Las ratas
- Author: Miguel Delibes
- Language: Spanish
- Genre: Novel
- Publisher: Ediciones Destino
- Publication date: January 1962
- Publication place: Spain
- Media type: Print (hardback and paperback)
- Pages: 192 (first edition, hardback)

= Las ratas (novel) =

1962 novel by Miguel Delibes

Las ratas (The Rats) is a novel by Spanish author Miguel Delibes, who was one of the leading figures of post-Civil War Spanish literature. Published in 1962, it won the Premio de la crítica (Critics Prize). The work, a social denunciation of agrarian exploitation, describes life in a small isolated Castilian village, along with the wretched existence of its inhabitants.

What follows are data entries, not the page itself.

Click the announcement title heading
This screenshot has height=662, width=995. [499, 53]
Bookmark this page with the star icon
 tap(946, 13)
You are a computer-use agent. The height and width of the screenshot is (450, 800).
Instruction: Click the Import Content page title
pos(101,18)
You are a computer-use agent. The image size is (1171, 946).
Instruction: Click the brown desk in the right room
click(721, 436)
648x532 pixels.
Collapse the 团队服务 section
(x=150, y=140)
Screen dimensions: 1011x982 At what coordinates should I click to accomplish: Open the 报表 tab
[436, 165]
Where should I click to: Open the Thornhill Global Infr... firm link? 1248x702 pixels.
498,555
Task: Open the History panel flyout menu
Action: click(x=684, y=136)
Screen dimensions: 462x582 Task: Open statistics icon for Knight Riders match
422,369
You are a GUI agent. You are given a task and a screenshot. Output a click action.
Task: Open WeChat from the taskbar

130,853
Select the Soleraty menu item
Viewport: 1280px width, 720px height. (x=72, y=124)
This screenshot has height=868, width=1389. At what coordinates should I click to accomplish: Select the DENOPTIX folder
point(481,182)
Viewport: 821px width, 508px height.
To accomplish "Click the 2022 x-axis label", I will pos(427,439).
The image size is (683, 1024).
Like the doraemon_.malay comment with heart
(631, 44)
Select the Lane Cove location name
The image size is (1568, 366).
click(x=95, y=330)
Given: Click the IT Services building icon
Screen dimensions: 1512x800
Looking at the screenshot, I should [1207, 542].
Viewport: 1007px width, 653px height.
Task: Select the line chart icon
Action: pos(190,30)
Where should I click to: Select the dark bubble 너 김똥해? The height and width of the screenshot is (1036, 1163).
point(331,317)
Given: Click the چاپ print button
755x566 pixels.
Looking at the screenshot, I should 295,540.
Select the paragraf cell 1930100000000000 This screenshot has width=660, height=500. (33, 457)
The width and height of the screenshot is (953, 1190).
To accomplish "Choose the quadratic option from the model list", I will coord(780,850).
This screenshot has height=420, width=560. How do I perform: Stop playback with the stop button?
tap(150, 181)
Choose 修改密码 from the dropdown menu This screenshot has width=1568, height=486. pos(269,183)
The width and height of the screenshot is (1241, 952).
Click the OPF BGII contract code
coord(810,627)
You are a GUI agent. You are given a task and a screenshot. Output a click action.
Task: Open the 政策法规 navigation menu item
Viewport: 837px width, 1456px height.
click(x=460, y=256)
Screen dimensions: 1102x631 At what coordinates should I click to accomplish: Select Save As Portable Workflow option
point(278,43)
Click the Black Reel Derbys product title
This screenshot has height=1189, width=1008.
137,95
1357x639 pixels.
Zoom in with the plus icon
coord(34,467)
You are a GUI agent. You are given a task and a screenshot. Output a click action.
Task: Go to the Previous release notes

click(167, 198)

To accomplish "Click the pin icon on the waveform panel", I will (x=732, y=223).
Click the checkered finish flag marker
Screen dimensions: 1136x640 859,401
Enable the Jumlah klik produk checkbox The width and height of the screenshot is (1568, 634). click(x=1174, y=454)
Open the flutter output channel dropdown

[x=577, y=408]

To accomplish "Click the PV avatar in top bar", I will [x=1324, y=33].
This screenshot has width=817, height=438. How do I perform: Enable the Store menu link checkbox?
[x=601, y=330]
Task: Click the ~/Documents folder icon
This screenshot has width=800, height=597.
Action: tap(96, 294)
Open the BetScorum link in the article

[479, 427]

The novel was adapted to a film in 1997.

==Summary==
The novel's protagonist is El Nini, an eleven-year-old boy. He lives alone with his father, Tío Ratero (Uncle Ratter - so called because he hunts water rats for food), in a cave far from the village. El Nini is a savant to whom all come for advice about the harvest, the weather, animals and saints. His mother - step-sister to his father - was committed to a psychiatric hospital when El Nini was very young, and the boy's only emotional support now resides in the company of his dog and in his love and knowledge of the surrounding countryside. Under pressure from the civil Governor, the mayor of the village wants to put an end to the caves, but Uncle Ratter refuses to leave the only dwelling he has ever known. A poacher preys on all the animals in his path, while El Nini tries to save their offspring and mitigate the damage. But tragedy comes when a young man from a nearby village starts hunting rats for fun in the same territory as Uncle Ratter, and prey becomes scarce.